Agent Skill · Carto

carto-composite-scoring

Guides the user through building composite score workflows when they ask about composite scores, indexes, multi-variable scores, ranking areas, site scoring, market potential, resilience indexes, risk indexes, weighted scores, PCA, or supervised/unsupervised scoring.

View SKILL.md on GitHub → Source repository Provider profile

Provider: Carto Path in repo: skills/carto-composite-scoring/SKILL.md

Skill body

Use this skill whenever the user wants to create a composite score, index, or multi-variable ranking in a CARTO Workflow.

Prerequisites: Load carto-create-workflow for the development process.

Instructions

Step 1: Determine the scoring approach

Ask the user the following decision tree:

“Do you have a target/outcome variable?” (e.g. revenue, sales, crime rate)
- Yes → Supervised method using native.spatialcompositesupervised
“No target, but do you have expert knowledge of variable importance?” (i.e. custom weights)
- 2a. Transparency matters more than node count → native.normalize per variable + native.selectexpression with the weighted-sum literally in SQL (a_norm * 0.5 + b_norm * 0.2 + c_norm * 0.3). Inputs and weights are inspectable inline in Workflows; each normalized column is materialized; no Analytics Toolbox dependency. Use when stakeholders need to see/audit the formula, or when you’re not running on AT.
- 2b. Want the AT pipeline (scaling, aggregation, bucketing) handled for you → native.spatialcompositeunsupervised with scoring_method: CUSTOM_WEIGHTS. One node, but the formula is hidden inside the component.
“No target, no weights?”
- → Unsupervised method with ENTROPY or FIRST_PC using native.spatialcompositeunsupervised

Success: You have identified which component and scoring method to use before designing the pipeline.

Step 2: Build the pipeline

Supervised pipeline (`native.spatialcompositesupervised`)

Load the spatial features dataset (pre-indexed at H3 or Quadbin)
Load the target/outcome dataset
Join both datasets on the spatial index column
Select only the relevant feature columns (drop spatial index column and geometry from feature selection — pass only actual feature variables)
Run native.spatialcompositesupervised with parameters:
- model_type: LINEAR_REG
- bucketize: EQUAL_INTERVALS_ZERO_CENTERED
- n_buckets: 5
- outlier_removal: true
- r_squared_threshold: 0.4
Output: composite score based on regression residuals (identifies areas that over/under-perform relative to the model)

Success: The workflow joins features with the target variable, selects only numeric feature columns, and produces a residual-based score per spatial cell.

Unsupervised pipeline (`native.spatialcompositeunsupervised`)

Load the spatial features dataset
Select only the relevant feature columns
Encode any categorical/ordinal variables to numeric using native.casewhen (e.g. “Low_density_urban” → 4, “High_density_urban” → 2)
Optionally reverse variables where higher = worse by multiplying by -1 in the SELECT query passed to the component
Run native.spatialcompositeunsupervised with parameters:
- scoring_method: CUSTOM_WEIGHTS / ENTROPY / FIRST_PC
- weights: required if CUSTOM_WEIGHTS. Wire format is a JSON-encoded string of triples [[<column>, <weight>, <reverse>], ...] — column is the feature column name, weight is a numeric weight (normalized internally to sum to 1), reverse is a boolean (true flips the variable so higher = worse becomes higher = better without needing a CASE WHEN).
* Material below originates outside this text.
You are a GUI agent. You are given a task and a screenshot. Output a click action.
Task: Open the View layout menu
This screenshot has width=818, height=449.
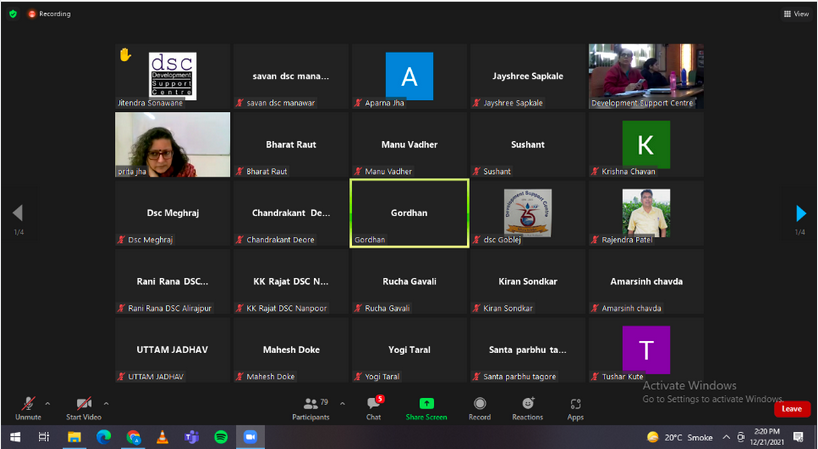(x=796, y=14)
Example: '[["population_density", 0.5, false], ["accident_rate", 0.5, true]]'. Not an object map.
- scaling: RANKING
- aggregation: LINEAR
- output: RETURN_RANGE with range [0, 1]
Output: composite index score per location

Success: All input variables are numeric, variable directions are aligned (higher = better for the score), and the output is a normalized score per spatial cell.

Gotchas

Provider casing & SQL dialect. This skill uses lowercase column names (BigQuery / Databricks / Postgres / Redshift convention). On Snowflake, unquoted identifiers surface UPPERCASE — reference POPULATION_DENSITY, ACCIDENT_RATE, etc. in weights, expressions, and downstream SQL. See carto-create-workflow/references/providers/<provider>.md for casing rules and SQL dialect equivalents.
All input variables must be numeric. Ordinal strings (e.g. “low”/”medium”/”high”) must be manually encoded via CASE WHEN before passing to the component.
Variable direction matters. If “higher is worse” for a variable, multiply by -1 before scoring. Forgetting this inverts the score meaning.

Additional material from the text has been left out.